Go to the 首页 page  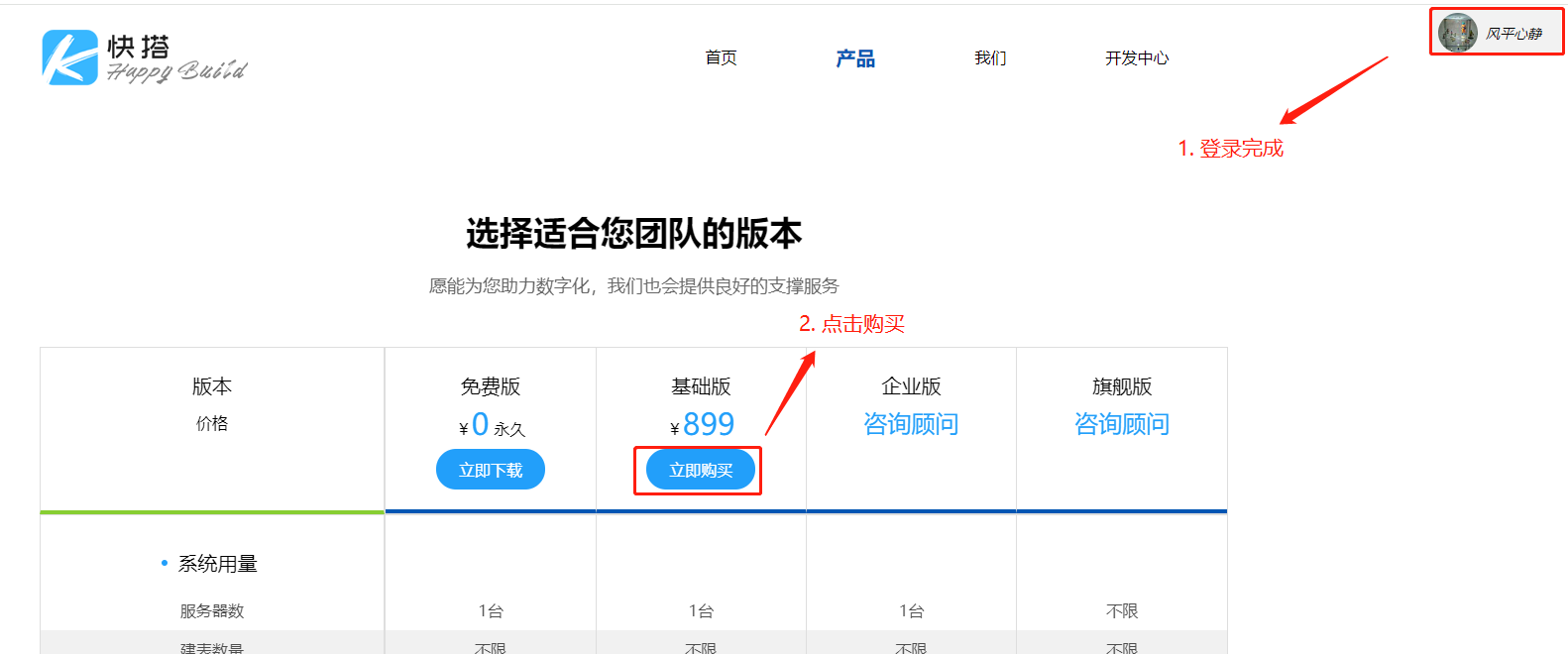pyautogui.click(x=721, y=58)
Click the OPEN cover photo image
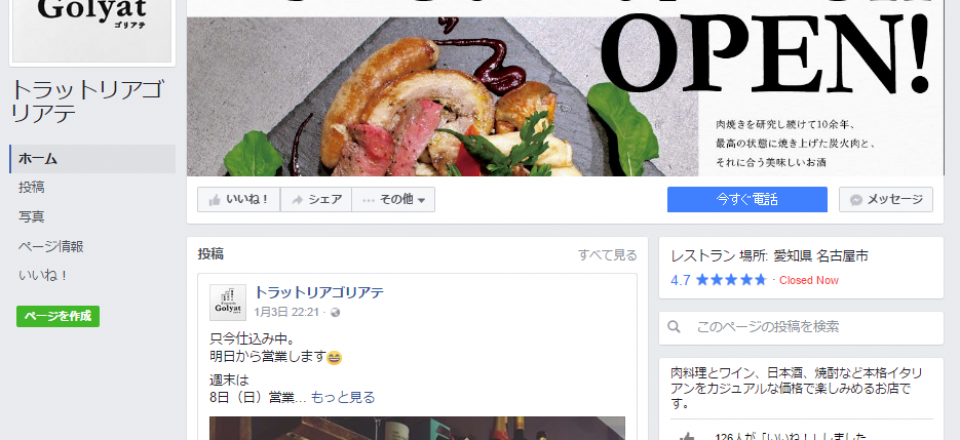This screenshot has width=960, height=440. 565,88
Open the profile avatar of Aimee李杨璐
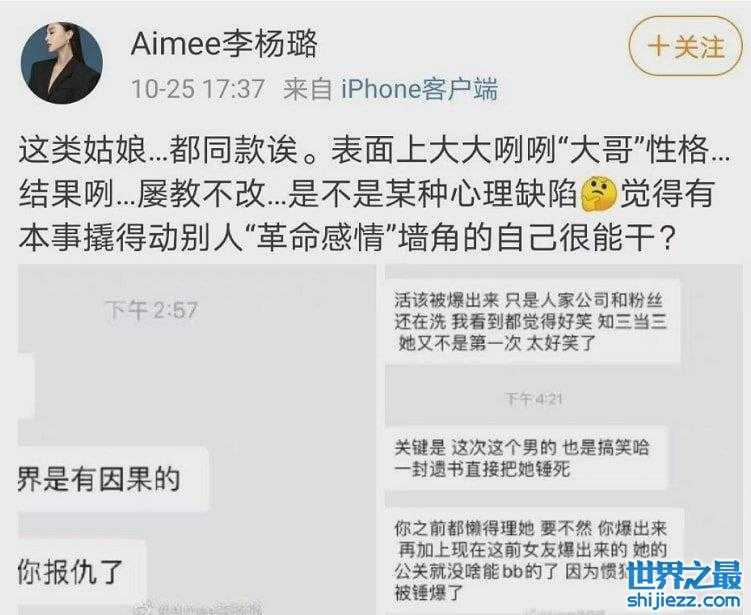Image resolution: width=751 pixels, height=615 pixels. tap(61, 63)
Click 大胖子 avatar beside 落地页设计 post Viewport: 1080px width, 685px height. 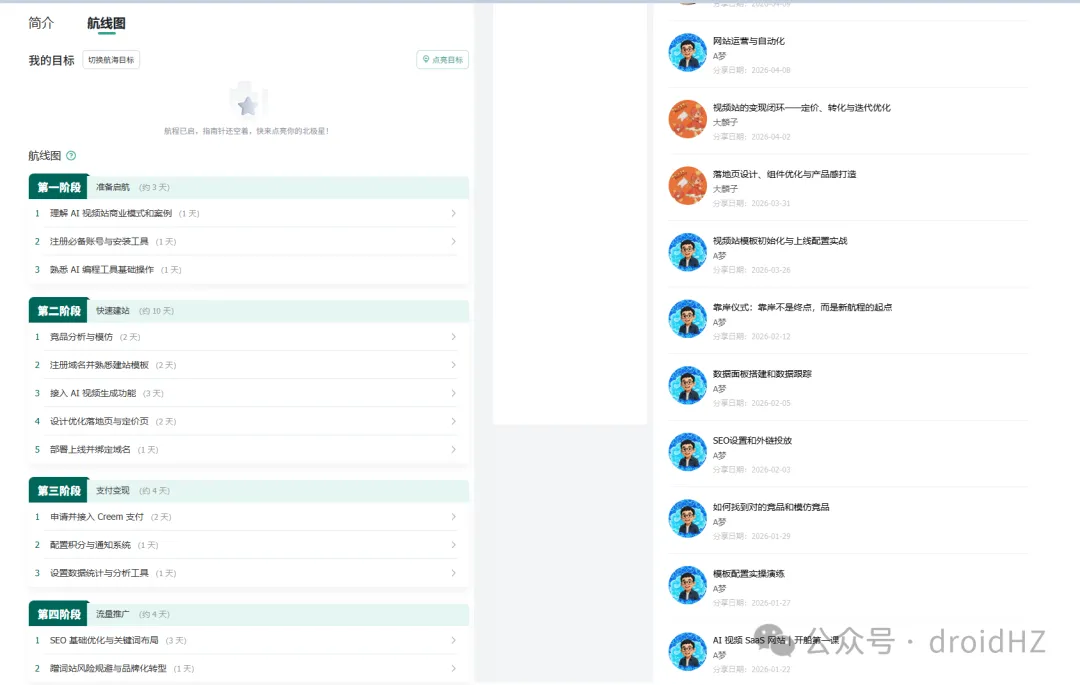687,185
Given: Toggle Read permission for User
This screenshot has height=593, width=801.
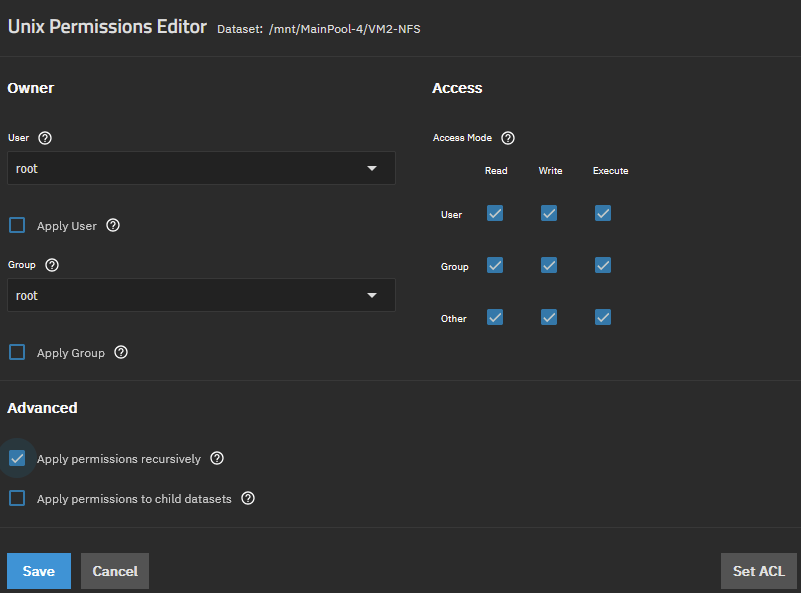Looking at the screenshot, I should pos(495,213).
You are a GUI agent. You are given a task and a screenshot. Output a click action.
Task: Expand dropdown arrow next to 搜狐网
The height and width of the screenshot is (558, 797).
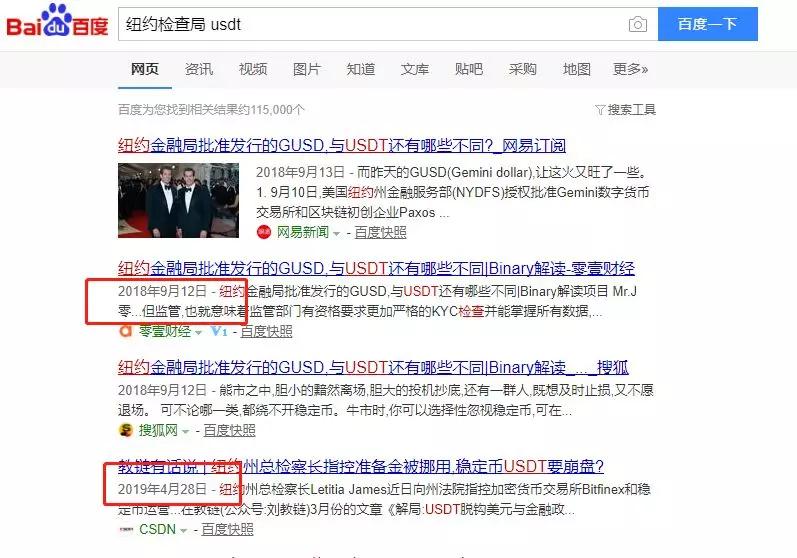(185, 431)
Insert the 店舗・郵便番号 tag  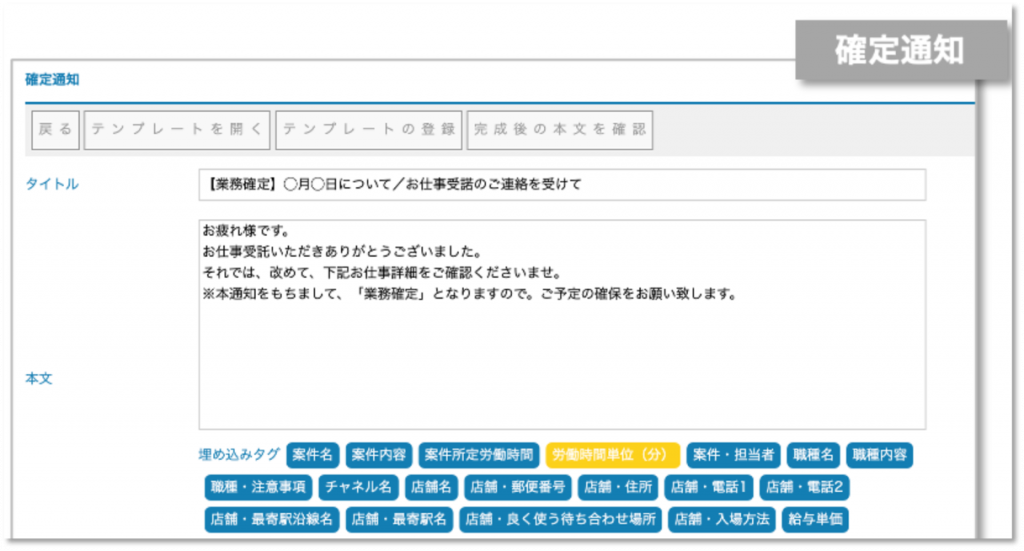pos(519,488)
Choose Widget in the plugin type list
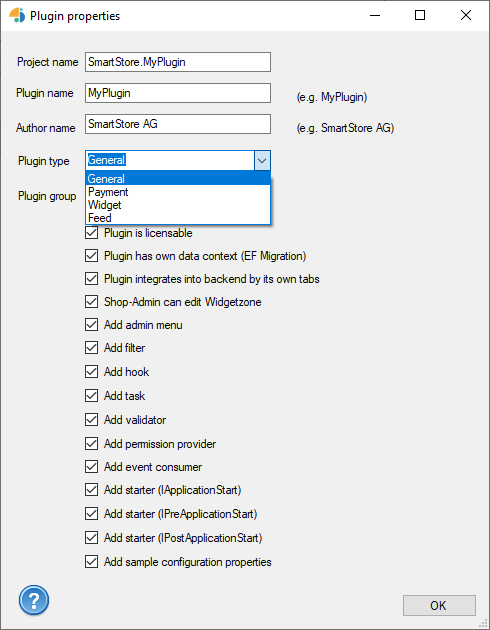The image size is (490, 630). tap(178, 205)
================================
** Exercise objective **
Pictures aside, print exactly the lines above starting with the one containing "This screenshot has height=593, width=801." and going on through the one containing "Task: Expand dropdown arrow next to 搜狐网".

** Reply to the exercise **
This screenshot has height=593, width=801.
Looking at the screenshot, I should pos(495,213).
You are a GUI agent. You are given a task and a screenshot. Output a click action.
Task: Expand dropdown arrow next to 搜狐网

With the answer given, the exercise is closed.